Records supplied -
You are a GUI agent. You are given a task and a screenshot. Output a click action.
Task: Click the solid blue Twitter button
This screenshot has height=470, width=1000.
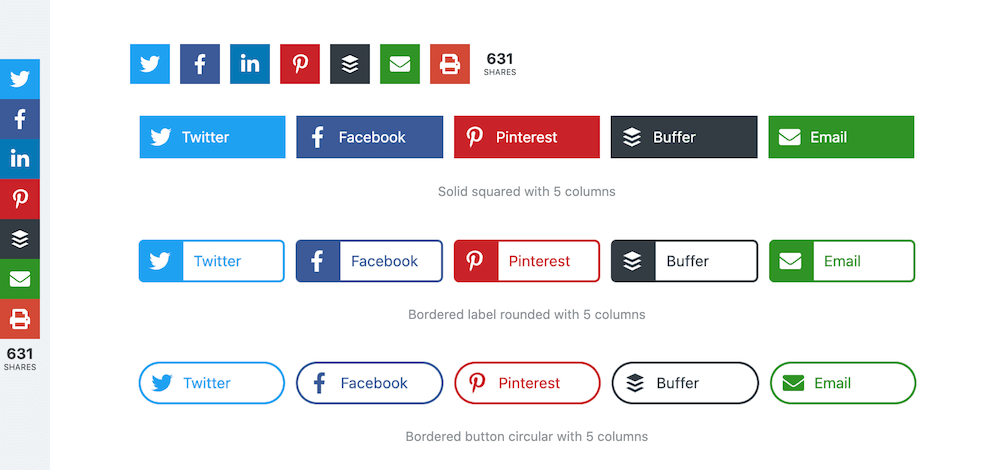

==

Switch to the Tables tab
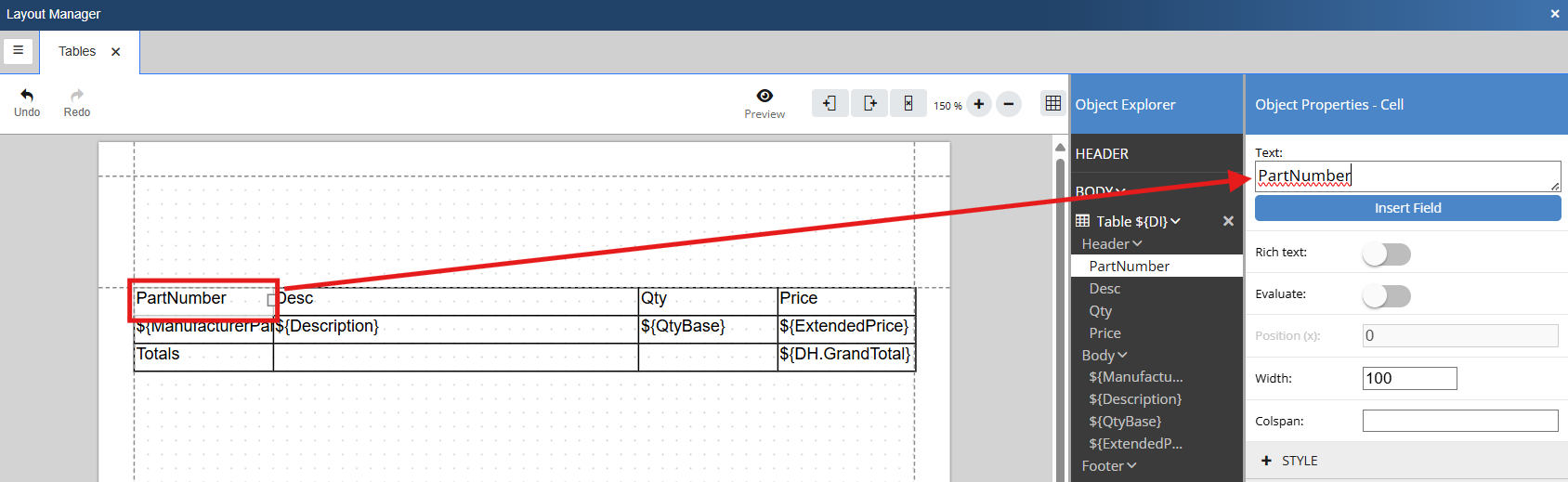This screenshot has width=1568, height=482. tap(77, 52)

About this task -
Please give back, exactly as it stands above, the stretch from the line with "Task: Click the solid blue Twitter button" through the line with "This screenshot has height=470, width=1000.", and no line outside it.

Output of the exercise -
Task: Click the solid blue Twitter button
This screenshot has height=470, width=1000.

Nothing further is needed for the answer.